The thirst for green spaces in the wake of the Covid-19 pandemic has prompted a leading housebuilder to scale back its operations in London.

Redrow said the decision to focus on its regional divisions reflected a shift in home movers' priorities, including a desire for more inside and outside space.

Shares fell 4% to 442p as Redrow also revealed that profits for the year to June will be substantially below last year, reflecting the impact of Covid-19 and cost of scaling back the London operations to just its Colindale Gardens development.

The group completed 4,032 homes in the year compared to 6,443 the year before. Turnover is expected to be £1.34 billion against £2.11 billion last time.

More encouragingly, Redrow starts the new financial year with a record order book of £1.42 billion and said trading had been encouraging since the easing of lockdown restrictions. This has been driven by high demand from customers using the Help to Buy scheme.

The fall for Redrow shares was mirrored by other housebuilders in the FTSE 100 index, with Barratt Developments and Berkeley Group both down 2%. The top flight was down by 0.75% or 45.57 points to 6,180.20 after heavyweights BP and Royal Dutch Shell both slid 2% in the wake of Shell's big write-down of assets.

The FTSE 100 index, however, remains on course for one of its best quarters since the financial crisis — rising by more than 11% from its first quarter slump.

Smiths Group was the biggest blue-chip riser, charging 7% to 1,388p after announcing a restructuring plan that it hopes will keep it on track for operating margins of 18% to 20%.

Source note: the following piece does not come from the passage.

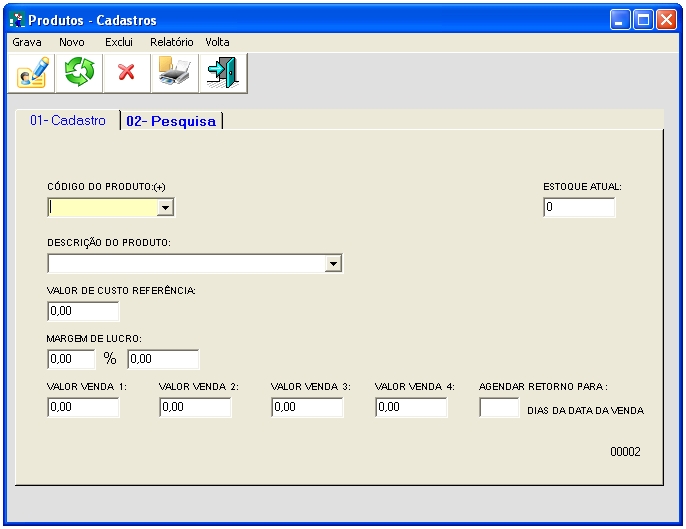Open the Relatório printer icon
This screenshot has width=686, height=529.
pyautogui.click(x=174, y=73)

The technology group, whose operations range from medical devices to airport security scanners, reported resilient trading in the past four months as underlying revenues rose 1%.

Outside the top flight, online travel firm On The Beach's shares fell 2% despite seeing a “significant increase” in demand for summer holidays in the wake of the government's decision to open air bridges to several European countries.

While booking volumes for the following year remain low, they have been helped by the early release of flights by most major airlines.

The group, which had been trading strongly prior to the Covid-19 pandemic, reported half-year profits of £2.3 million up to the end of March, down £13.4 million on last time.